Beneficial effects of (pGlu-Gln)-CCK-8 on energy intake and metabolism in high fat fed mice are associated with alterations of hypothalamic gene expression.

Cholecystokinin (CCK) is a gastrointestinal hormone with potential therapeutic promise for obesity-diabetes. The present study examined the effects of twice daily administration of the N-terminally modified stable CCK-8 analogue, (pGlu-Gln)-CCK-8, on metabolic control and hypothalamic gene expression in high fat fed mice. Sub-chronic twice daily injection of (pGlu-Gln)-CCK-8 for 16 days significantly decreased body weight (p<0.05), energy intake (p<0.01), circulating blood glucose (p<0.001), and plasma insulin (p<0.001) compared to high fat controls. Furthermore, (pGlu-Gln)-CCK-8 markedly improved glucose tolerance (p<0.05) and insulin sensitivity (p<0.05). Assessment of hypothalamic gene expression on day 16 revealed significantly elevated NPY (p<0.05) and reduced POMC (p<0.05) and MC4R (p<0.05) mRNA expression in (pGlu-Gln)-CCK-8 treated mice. High fat feeding or (pGlu-Gln)-CCK-8 treatment had no significant effects on hypothalamic gene expression of receptors for leptin, CCK1 and GLP-1. These studies underscore the potential of (pGlu-Gln)-CCK-8 for the treatment of obesity-diabetes and suggest modulation of NPY and melanocortin related pathways may be involved in the observed beneficial effects.

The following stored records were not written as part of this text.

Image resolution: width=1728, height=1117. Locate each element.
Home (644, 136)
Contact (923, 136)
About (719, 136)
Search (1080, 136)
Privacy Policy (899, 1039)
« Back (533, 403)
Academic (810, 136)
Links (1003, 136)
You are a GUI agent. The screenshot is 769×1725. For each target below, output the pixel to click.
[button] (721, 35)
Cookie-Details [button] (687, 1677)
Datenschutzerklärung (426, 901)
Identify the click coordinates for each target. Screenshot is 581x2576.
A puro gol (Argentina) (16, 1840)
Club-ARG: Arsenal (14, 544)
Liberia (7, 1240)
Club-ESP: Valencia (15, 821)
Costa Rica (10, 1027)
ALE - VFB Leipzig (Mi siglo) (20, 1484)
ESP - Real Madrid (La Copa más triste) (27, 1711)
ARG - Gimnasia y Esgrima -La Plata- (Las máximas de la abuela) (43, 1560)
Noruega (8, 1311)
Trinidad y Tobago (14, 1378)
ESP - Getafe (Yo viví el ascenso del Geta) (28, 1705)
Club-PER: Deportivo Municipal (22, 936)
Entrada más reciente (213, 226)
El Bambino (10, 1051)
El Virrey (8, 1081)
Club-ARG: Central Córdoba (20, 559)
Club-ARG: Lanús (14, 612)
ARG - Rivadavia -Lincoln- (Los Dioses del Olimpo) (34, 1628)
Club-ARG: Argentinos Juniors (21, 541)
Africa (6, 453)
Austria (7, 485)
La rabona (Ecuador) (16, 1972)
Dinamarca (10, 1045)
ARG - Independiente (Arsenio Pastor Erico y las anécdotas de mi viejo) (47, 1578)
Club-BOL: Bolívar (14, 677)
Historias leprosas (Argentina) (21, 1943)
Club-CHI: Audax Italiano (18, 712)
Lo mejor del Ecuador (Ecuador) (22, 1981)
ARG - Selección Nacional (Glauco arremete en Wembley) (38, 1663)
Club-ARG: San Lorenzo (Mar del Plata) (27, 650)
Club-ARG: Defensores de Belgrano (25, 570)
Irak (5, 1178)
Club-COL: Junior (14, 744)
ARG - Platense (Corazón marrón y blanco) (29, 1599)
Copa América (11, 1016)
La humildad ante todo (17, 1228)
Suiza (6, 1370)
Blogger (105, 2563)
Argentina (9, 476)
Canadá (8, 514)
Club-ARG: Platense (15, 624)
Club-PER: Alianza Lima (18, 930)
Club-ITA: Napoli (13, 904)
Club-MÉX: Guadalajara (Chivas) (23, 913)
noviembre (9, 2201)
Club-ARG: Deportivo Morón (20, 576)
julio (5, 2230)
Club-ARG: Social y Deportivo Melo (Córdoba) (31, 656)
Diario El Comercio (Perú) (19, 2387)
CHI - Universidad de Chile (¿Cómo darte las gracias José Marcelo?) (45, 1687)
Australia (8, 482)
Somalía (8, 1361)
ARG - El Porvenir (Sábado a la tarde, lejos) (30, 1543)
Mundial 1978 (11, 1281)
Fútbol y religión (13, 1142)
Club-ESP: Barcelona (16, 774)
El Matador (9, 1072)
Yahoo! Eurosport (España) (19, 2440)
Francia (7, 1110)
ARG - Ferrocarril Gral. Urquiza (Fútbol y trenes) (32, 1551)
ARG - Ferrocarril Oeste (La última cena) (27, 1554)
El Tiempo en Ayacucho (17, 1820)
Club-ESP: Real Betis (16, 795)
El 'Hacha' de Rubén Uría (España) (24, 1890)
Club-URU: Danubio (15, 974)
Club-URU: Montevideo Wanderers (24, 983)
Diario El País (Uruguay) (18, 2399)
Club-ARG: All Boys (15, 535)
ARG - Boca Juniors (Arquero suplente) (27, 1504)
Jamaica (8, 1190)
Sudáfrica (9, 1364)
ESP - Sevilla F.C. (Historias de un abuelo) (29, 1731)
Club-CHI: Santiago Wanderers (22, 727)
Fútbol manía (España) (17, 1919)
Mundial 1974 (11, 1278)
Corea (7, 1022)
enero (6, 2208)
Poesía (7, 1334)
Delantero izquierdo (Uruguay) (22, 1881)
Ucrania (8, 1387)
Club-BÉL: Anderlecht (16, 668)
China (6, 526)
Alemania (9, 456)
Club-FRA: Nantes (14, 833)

Comparison of independent and combined metabolic effects of chronic treatment with (pGlu-Gln)-CCK-8 and long-acting GLP-1 and GIP mimetics in high fat-fed mice.

AIM: The incretin hormones, glucagon-like peptide-1 (GLP-1) and glucose-dependent insulinotropic polypeptide (GIP) and cholecystokinin (CCK) are gastrointestinal peptides with important physiological effects. However, rapid enzymatic degradation results in short-lived biological actions. METHODS: This study has examined metabolic actions of exendin-4, GIP[mPEG] and a novel CCK-8 analogue, (pGlu-Gln)-CCK-8 as enzymatically stable forms of GLP-1, GIP and CCK, respectively. RESULTS: All peptides significantly (p < 0.01-p < 0.001) stimulated insulin secretion from BRIN BD11 cells, and acute in vivo experiments confirmed prominent antihyperglycaemic and insulinotropic responses to GLP-1 or GIP receptor activation in normal mice. Twice daily injection of (pGlu-Gln)-CCK-8 alone and in combination with exendin-4 or GIP[mPEG] in high fat-fed mice significantly decreased accumulated food intake (p < 0.05-p < 0.01), body weight gain (p < 0.05-p < 0.01) and improved (p < 0.05) insulin sensitivity in high fat-fed mice. However, there was no evidence for superior effects compared to (pGlu-Gln)-CCK-8 alone. Combined treatment of (pGlu-Gln)-CCK-8 and exendin-4 resulted in significantly (p < 0.05) lowered circulating glucose levels and improved (p < 0.05) intraperitoneal glucose tolerance. These effects were superior to either treatment regime alone but not associated with altered insulin concentrations. A single injection of (pGlu-Gln)-CCK-8, or combined with exendin-4, significantly (p < 0.05) lowered blood glucose levels 24 h post injection in untreated high fat-fed mice. CONCLUSION: This study highlights the potential of (pGlu-Gln)-CCK-8 alone and in combination with incretin hormones for the treatment of type 2 diabetes.